*Selection*
How to express logarithm function by a pre-calculated table and a binary variable

[Mengxiao Wu]

My objective function includes logarithm part. log(x+1). I want to use
a pre-calculated table and a binary variable y to replace it. That
means the table is z --> log(z+1). If (x=z) then (y=1), else (y=0). I
do not know how to use inequal equations to express "If (x=z) then
(y=1), else (y=0)."
Who can help me? Thanks a lot!!!!

[e p chandler]

Well if x and z are floating point (real) numbers then you *do not*
want to compare them using .EQ. (OR ==).

Let eps be a real constant set to some small tolerance.

if abs(z-x)<eps then
y=1
else
y=0
end if

You may wish to express this as an indicator function which returns 0
or 1.

* Yes there are other fancy ways to do this but they remind me of "C".
*

-- Elliot

[Michael Metcalf]

"e p chandler" <ep...@juno.com> wrote in message
news:1140042287.7...@f14g2000cwb.googlegroups.com...

*Data provided*
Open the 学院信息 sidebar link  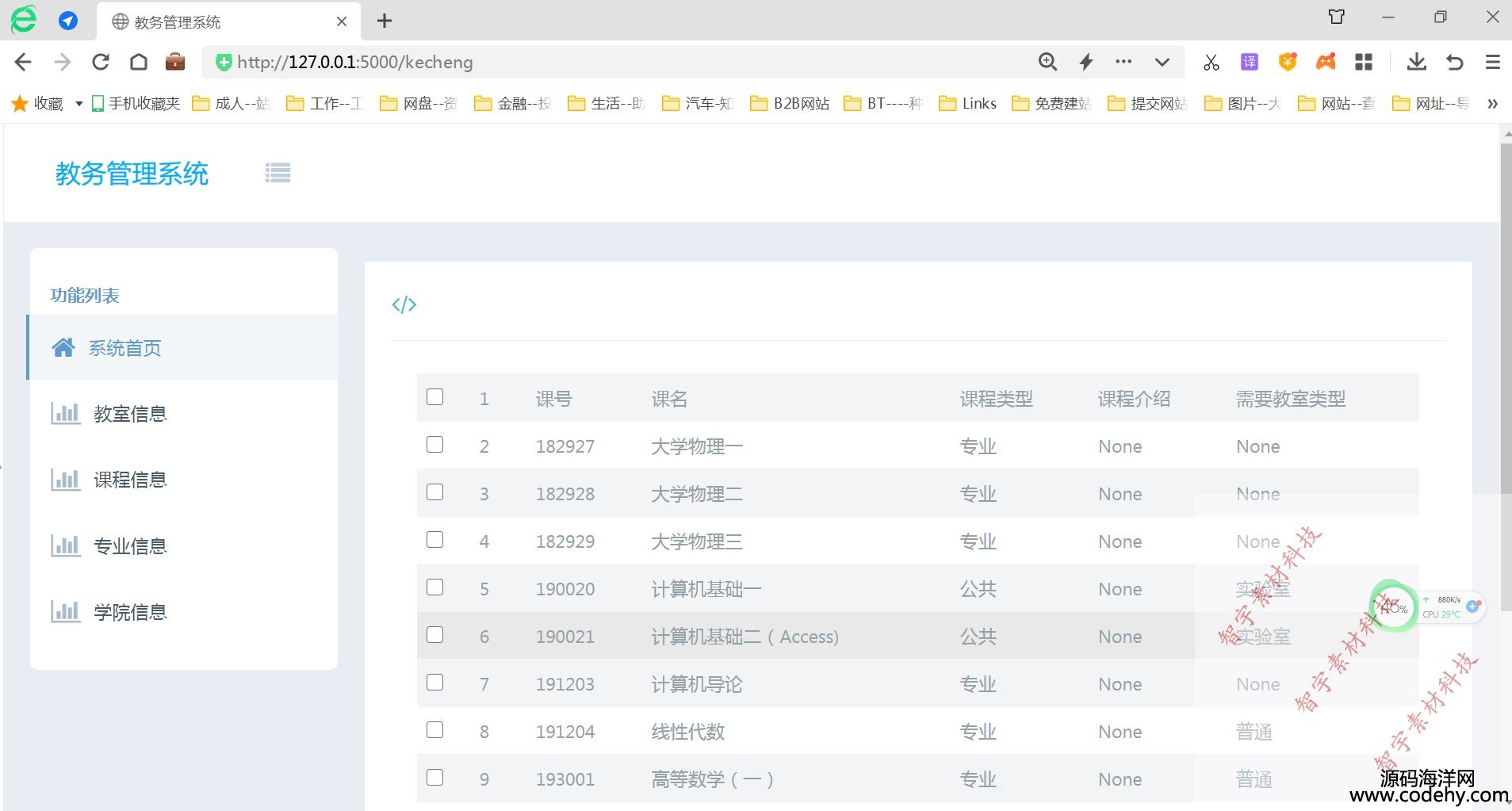pos(130,612)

*Directions*
(a) Summarize the forum thread on replacing a logarithm with a lookup table in two sentences.
(b) Carry the forum thread on replacing a logarithm with a lookup table forward from its last line.

*Final results*
(a) A poster wants to replace the log(x+1) term in an objective function with a pre-calculated table z --> log(z+1) and a binary variable y that is 1 when x equals z and 0 otherwise, and asks how to express that condition with inequalities. A reply warns against comparing real numbers with .EQ. or == and suggests setting y to 1 when abs(z-x) is below a small tolerance eps and to 0 otherwise, perhaps as an indicator function that returns 0 or 1.

(b)
> Mengxiao Wu wrote:
>> My objective function includes logarithm part. log(x+1). I want to use
>> a pre-calculated table and a binary variable y to replace it. That
>> means the table is z --> log(z+1). If (x=z) then (y=1), else (y=0). I
>> do not know how to use inequal equations to express "If (x=z) then
>> (y=1), else (y=0)."
>> Who can help me? Thanks a lot!!!!
>
> Well if x and z are floating point (real) numbers then you *do not*
> want to compare them using .EQ. (OR ==).
>
> Let eps be a real constant set to some small tolerance.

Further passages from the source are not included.